━━━━━ Records ━━━━━
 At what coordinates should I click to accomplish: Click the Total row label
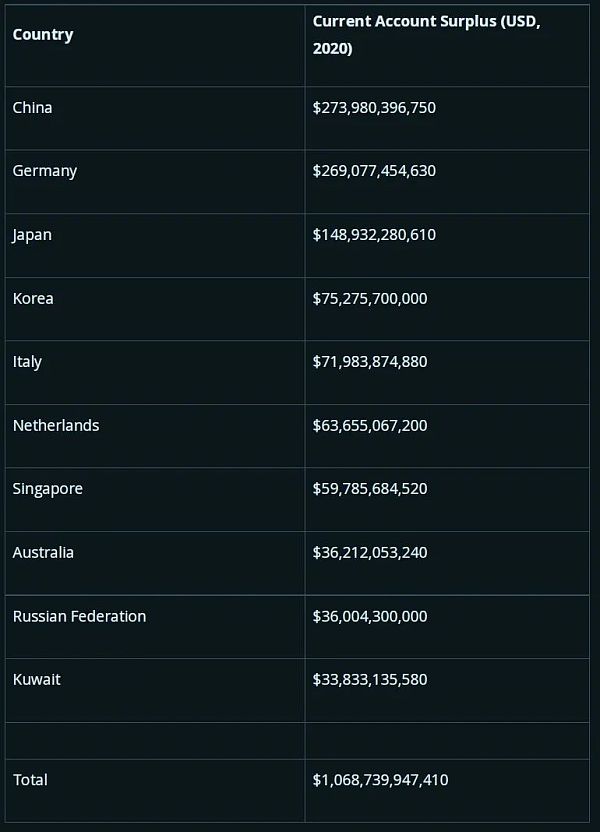tap(30, 779)
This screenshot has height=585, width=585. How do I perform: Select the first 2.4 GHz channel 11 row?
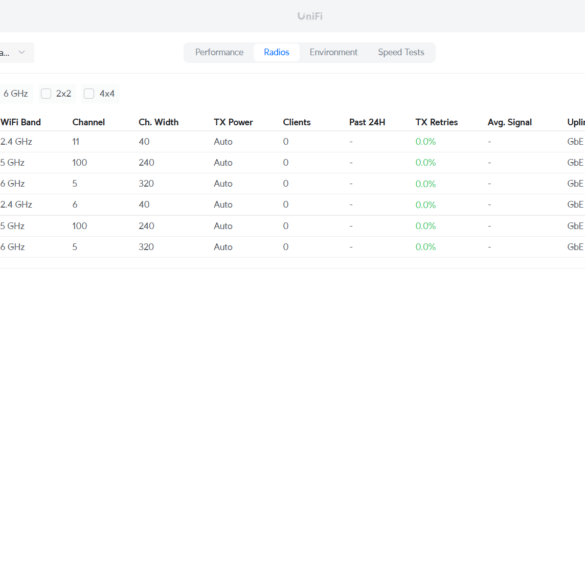(x=292, y=142)
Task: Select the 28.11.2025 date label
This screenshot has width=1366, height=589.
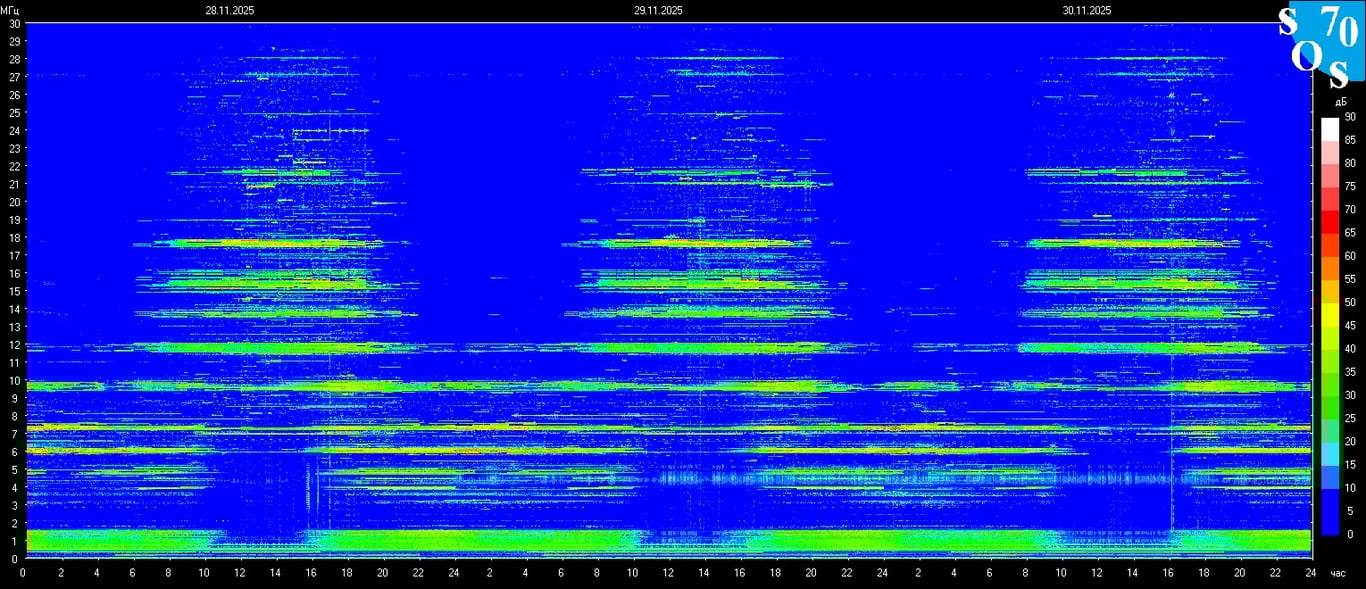Action: 230,10
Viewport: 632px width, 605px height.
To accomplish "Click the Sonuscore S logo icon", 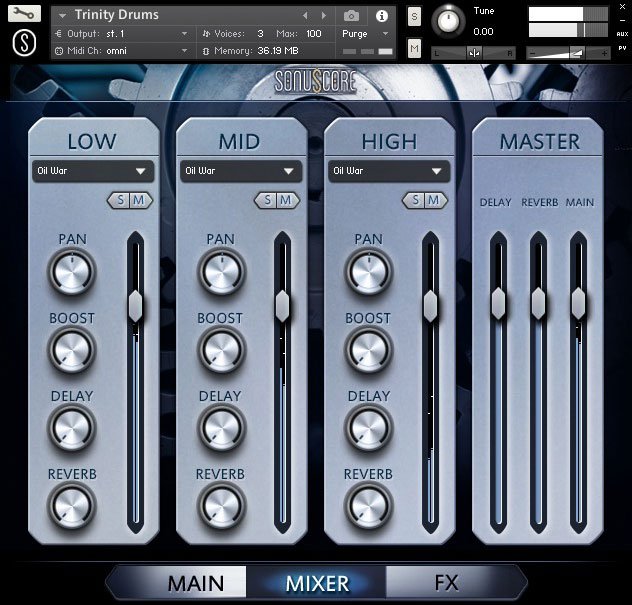I will click(25, 43).
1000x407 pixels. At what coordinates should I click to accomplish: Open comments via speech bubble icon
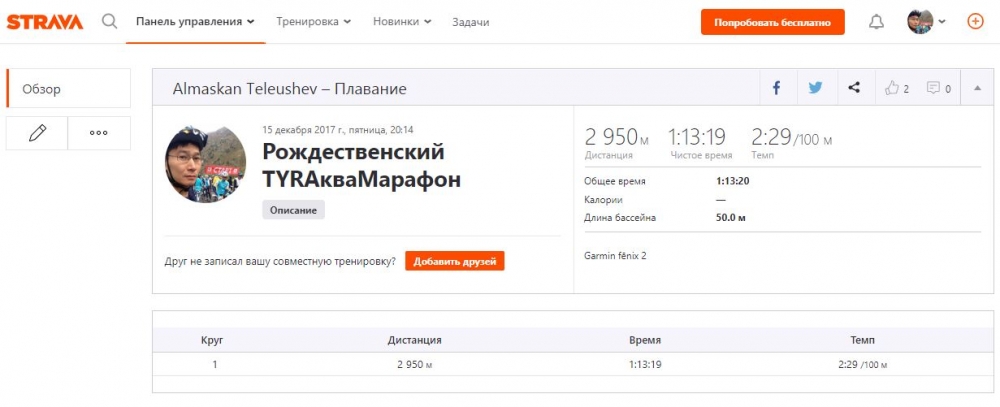tap(938, 88)
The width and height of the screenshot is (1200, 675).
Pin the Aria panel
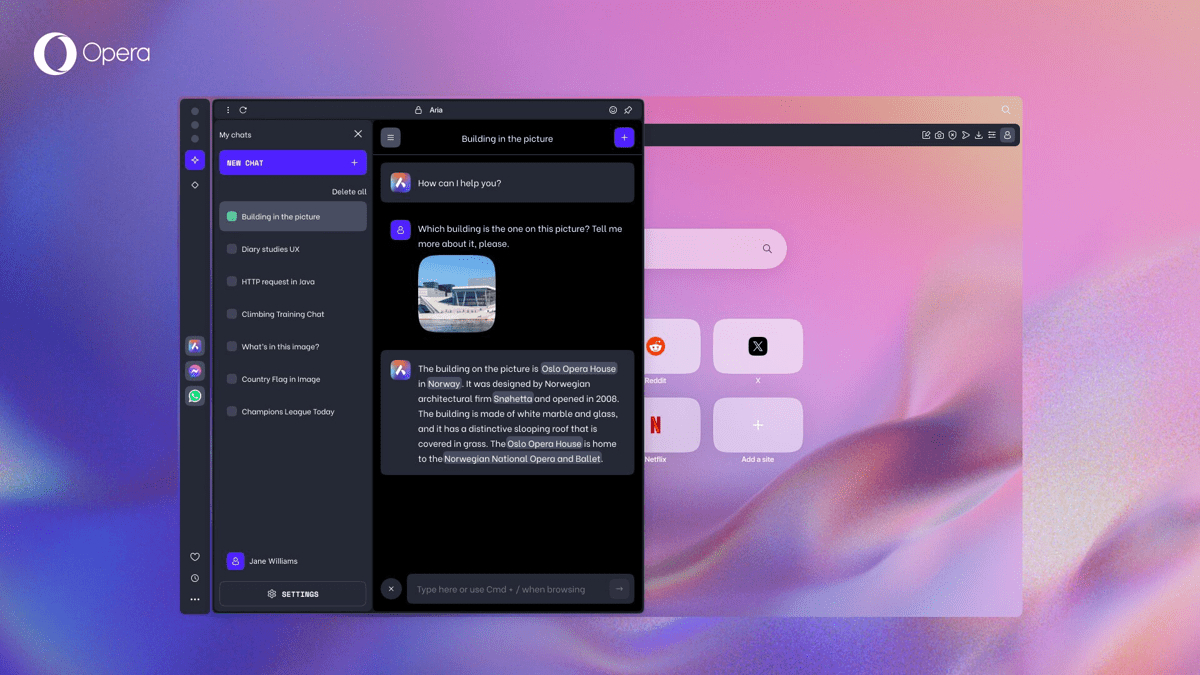628,110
━━━━━
◆ **Problem requirements**
Reproduce, word for word, every line from the start of the records down to and including the line with "Viewport: 632px width, 605px height."; skip the pictures.

◆ **Worked solution**
 At what coordinates should I click to accomplish: Click the Total row label
tap(30, 779)
This screenshot has height=585, width=585. How do I perform: Select the first 2.4 GHz channel 11 row?
(x=292, y=142)
Task: Select the 28.11.2025 date label
This screenshot has width=1366, height=589.
Action: 230,10
Viewport: 632px width, 605px height.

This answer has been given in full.